About this exercise: The whole of the material needs to be repeated exactly, line for line.

Records for the exercise:
....

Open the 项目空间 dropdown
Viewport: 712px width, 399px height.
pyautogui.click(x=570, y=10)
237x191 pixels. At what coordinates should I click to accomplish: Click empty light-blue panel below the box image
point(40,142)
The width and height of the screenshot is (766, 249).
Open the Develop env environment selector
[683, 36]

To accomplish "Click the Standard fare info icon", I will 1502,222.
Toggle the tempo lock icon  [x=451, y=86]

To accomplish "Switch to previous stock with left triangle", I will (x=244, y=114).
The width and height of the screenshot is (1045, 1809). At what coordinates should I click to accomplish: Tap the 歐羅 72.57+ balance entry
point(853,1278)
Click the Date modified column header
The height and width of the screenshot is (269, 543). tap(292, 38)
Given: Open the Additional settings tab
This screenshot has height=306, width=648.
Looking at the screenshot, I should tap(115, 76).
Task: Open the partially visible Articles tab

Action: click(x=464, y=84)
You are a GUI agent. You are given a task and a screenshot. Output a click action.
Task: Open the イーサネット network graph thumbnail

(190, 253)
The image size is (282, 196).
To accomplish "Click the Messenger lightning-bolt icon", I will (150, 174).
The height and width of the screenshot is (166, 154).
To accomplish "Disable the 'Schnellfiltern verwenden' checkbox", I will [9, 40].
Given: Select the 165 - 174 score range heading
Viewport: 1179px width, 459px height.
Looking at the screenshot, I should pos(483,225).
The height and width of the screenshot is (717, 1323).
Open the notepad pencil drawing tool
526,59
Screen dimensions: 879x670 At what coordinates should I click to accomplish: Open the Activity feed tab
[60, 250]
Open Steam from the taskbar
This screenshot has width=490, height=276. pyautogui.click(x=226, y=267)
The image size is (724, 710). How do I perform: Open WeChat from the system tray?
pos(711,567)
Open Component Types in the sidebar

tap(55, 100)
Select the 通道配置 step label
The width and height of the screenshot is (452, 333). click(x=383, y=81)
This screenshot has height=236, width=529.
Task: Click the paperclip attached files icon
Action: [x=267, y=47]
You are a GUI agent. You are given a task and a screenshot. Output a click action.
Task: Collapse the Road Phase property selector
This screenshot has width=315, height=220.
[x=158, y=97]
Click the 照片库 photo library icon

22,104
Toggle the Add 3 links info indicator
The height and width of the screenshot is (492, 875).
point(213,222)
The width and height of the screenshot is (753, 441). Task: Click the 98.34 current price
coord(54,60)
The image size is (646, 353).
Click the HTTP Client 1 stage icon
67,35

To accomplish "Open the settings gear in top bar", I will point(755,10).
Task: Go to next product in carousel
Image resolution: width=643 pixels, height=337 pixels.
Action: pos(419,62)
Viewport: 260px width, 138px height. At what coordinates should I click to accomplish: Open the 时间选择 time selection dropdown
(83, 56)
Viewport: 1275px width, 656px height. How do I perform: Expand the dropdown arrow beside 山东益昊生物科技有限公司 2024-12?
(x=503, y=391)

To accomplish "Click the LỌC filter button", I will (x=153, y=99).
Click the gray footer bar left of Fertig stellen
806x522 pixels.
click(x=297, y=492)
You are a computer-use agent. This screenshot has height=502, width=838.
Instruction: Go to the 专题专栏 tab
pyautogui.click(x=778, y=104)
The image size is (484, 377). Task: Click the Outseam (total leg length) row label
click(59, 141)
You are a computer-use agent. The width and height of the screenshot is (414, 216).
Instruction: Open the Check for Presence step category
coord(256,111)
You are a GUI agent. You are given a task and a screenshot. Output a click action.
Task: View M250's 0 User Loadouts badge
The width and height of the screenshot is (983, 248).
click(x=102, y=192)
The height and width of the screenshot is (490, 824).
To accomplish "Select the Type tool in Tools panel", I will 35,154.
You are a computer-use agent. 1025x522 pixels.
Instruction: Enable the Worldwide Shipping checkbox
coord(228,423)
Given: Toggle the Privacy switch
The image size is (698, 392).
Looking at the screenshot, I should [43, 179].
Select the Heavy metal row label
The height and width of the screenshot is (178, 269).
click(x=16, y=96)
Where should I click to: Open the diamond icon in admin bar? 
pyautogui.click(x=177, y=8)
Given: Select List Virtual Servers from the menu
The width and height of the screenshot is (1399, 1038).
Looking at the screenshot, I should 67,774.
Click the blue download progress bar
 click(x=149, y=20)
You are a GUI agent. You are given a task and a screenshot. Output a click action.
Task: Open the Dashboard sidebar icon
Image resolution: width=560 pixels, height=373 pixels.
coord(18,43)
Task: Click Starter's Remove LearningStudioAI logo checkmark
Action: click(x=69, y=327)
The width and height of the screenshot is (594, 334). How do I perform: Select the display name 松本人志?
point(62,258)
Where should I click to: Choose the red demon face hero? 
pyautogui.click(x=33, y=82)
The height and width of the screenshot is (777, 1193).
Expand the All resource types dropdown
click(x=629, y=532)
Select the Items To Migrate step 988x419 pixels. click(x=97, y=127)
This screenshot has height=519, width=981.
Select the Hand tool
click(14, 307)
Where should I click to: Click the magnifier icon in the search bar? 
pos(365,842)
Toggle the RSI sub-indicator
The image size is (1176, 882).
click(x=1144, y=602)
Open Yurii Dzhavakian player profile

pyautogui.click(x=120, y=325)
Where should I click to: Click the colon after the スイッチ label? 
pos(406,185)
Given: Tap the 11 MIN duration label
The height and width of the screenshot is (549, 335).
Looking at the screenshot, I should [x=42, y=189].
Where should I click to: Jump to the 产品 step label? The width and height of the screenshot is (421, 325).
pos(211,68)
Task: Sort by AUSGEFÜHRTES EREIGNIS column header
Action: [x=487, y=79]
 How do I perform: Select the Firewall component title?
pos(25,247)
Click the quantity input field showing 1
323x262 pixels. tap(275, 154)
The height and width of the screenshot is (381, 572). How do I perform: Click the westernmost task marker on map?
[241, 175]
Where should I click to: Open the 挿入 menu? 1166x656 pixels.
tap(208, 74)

....

Solution to the problem:
Open the 项目空间 dropdown
Viewport: 712px width, 399px height.
pyautogui.click(x=570, y=10)
237x191 pixels. At what coordinates should I click to accomplish: Click empty light-blue panel below the box image
point(40,142)
The width and height of the screenshot is (766, 249).
Open the Develop env environment selector
[683, 36]

To accomplish "Click the Standard fare info icon", I will 1502,222.
Toggle the tempo lock icon  [x=451, y=86]

To accomplish "Switch to previous stock with left triangle", I will (x=244, y=114).
The width and height of the screenshot is (1045, 1809). At what coordinates should I click to accomplish: Tap the 歐羅 72.57+ balance entry
point(853,1278)
Click the Date modified column header
The height and width of the screenshot is (269, 543). tap(292, 38)
Given: Open the Additional settings tab
This screenshot has height=306, width=648.
Looking at the screenshot, I should tap(115, 76).
Task: Open the partially visible Articles tab

Action: click(x=464, y=84)
You are a GUI agent. You are given a task and a screenshot. Output a click action.
Task: Open the イーサネット network graph thumbnail

(190, 253)
The image size is (282, 196).
To accomplish "Click the Messenger lightning-bolt icon", I will (150, 174).
The height and width of the screenshot is (166, 154).
To accomplish "Disable the 'Schnellfiltern verwenden' checkbox", I will [9, 40].
Given: Select the 165 - 174 score range heading
Viewport: 1179px width, 459px height.
Looking at the screenshot, I should pos(483,225).
The height and width of the screenshot is (717, 1323).
Open the notepad pencil drawing tool
526,59
Screen dimensions: 879x670 At what coordinates should I click to accomplish: Open the Activity feed tab
[60, 250]
Open Steam from the taskbar
This screenshot has width=490, height=276. pyautogui.click(x=226, y=267)
The image size is (724, 710). How do I perform: Open WeChat from the system tray?
pos(711,567)
Open Component Types in the sidebar

tap(55, 100)
Select the 通道配置 step label
The width and height of the screenshot is (452, 333). click(x=383, y=81)
This screenshot has height=236, width=529.
Task: Click the paperclip attached files icon
Action: [x=267, y=47]
You are a GUI agent. You are given a task and a screenshot. Output a click action.
Task: Collapse the Road Phase property selector
This screenshot has width=315, height=220.
[x=158, y=97]
Click the 照片库 photo library icon

22,104
Toggle the Add 3 links info indicator
The height and width of the screenshot is (492, 875).
point(213,222)
The width and height of the screenshot is (753, 441). Task: Click the 98.34 current price
coord(54,60)
The image size is (646, 353).
Click the HTTP Client 1 stage icon
67,35

To accomplish "Open the settings gear in top bar", I will point(755,10).
Task: Go to next product in carousel
Image resolution: width=643 pixels, height=337 pixels.
Action: pos(419,62)
Viewport: 260px width, 138px height. At what coordinates should I click to accomplish: Open the 时间选择 time selection dropdown
(83, 56)
Viewport: 1275px width, 656px height. How do I perform: Expand the dropdown arrow beside 山东益昊生物科技有限公司 2024-12?
(x=503, y=391)

To accomplish "Click the LỌC filter button", I will (x=153, y=99).
Click the gray footer bar left of Fertig stellen
806x522 pixels.
click(x=297, y=492)
You are a computer-use agent. This screenshot has height=502, width=838.
Instruction: Go to the 专题专栏 tab
pyautogui.click(x=778, y=104)
The image size is (484, 377). Task: Click the Outseam (total leg length) row label
click(59, 141)
You are a computer-use agent. The width and height of the screenshot is (414, 216).
Instruction: Open the Check for Presence step category
coord(256,111)
You are a GUI agent. You are given a task and a screenshot. Output a click action.
Task: View M250's 0 User Loadouts badge
The width and height of the screenshot is (983, 248).
click(x=102, y=192)
The height and width of the screenshot is (490, 824).
To accomplish "Select the Type tool in Tools panel", I will 35,154.
You are a computer-use agent. 1025x522 pixels.
Instruction: Enable the Worldwide Shipping checkbox
coord(228,423)
Given: Toggle the Privacy switch
The image size is (698, 392).
Looking at the screenshot, I should [43, 179].
Select the Heavy metal row label
The height and width of the screenshot is (178, 269).
click(x=16, y=96)
Where should I click to: Open the diamond icon in admin bar? 
pyautogui.click(x=177, y=8)
Given: Select List Virtual Servers from the menu
The width and height of the screenshot is (1399, 1038).
Looking at the screenshot, I should 67,774.
Click the blue download progress bar
 click(x=149, y=20)
You are a GUI agent. You are given a task and a screenshot. Output a click action.
Task: Open the Dashboard sidebar icon
Image resolution: width=560 pixels, height=373 pixels.
coord(18,43)
Task: Click Starter's Remove LearningStudioAI logo checkmark
Action: click(x=69, y=327)
The width and height of the screenshot is (594, 334). How do I perform: Select the display name 松本人志?
point(62,258)
Where should I click to: Choose the red demon face hero? 
pyautogui.click(x=33, y=82)
The height and width of the screenshot is (777, 1193).
Expand the All resource types dropdown
click(x=629, y=532)
Select the Items To Migrate step 988x419 pixels. click(x=97, y=127)
This screenshot has height=519, width=981.
Select the Hand tool
click(14, 307)
Where should I click to: Click the magnifier icon in the search bar? 
pos(365,842)
Toggle the RSI sub-indicator
The image size is (1176, 882).
click(x=1144, y=602)
Open Yurii Dzhavakian player profile

pyautogui.click(x=120, y=325)
Where should I click to: Click the colon after the スイッチ label? 
pos(406,185)
Given: Tap the 11 MIN duration label
The height and width of the screenshot is (549, 335).
Looking at the screenshot, I should [x=42, y=189].
Where should I click to: Jump to the 产品 step label? The width and height of the screenshot is (421, 325).
pos(211,68)
Task: Sort by AUSGEFÜHRTES EREIGNIS column header
Action: [x=487, y=79]
 How do I perform: Select the Firewall component title?
pos(25,247)
Click the quantity input field showing 1
323x262 pixels. tap(275, 154)
The height and width of the screenshot is (381, 572). How do I perform: Click the westernmost task marker on map?
[241, 175]
Where should I click to: Open the 挿入 menu? 1166x656 pixels.
tap(208, 74)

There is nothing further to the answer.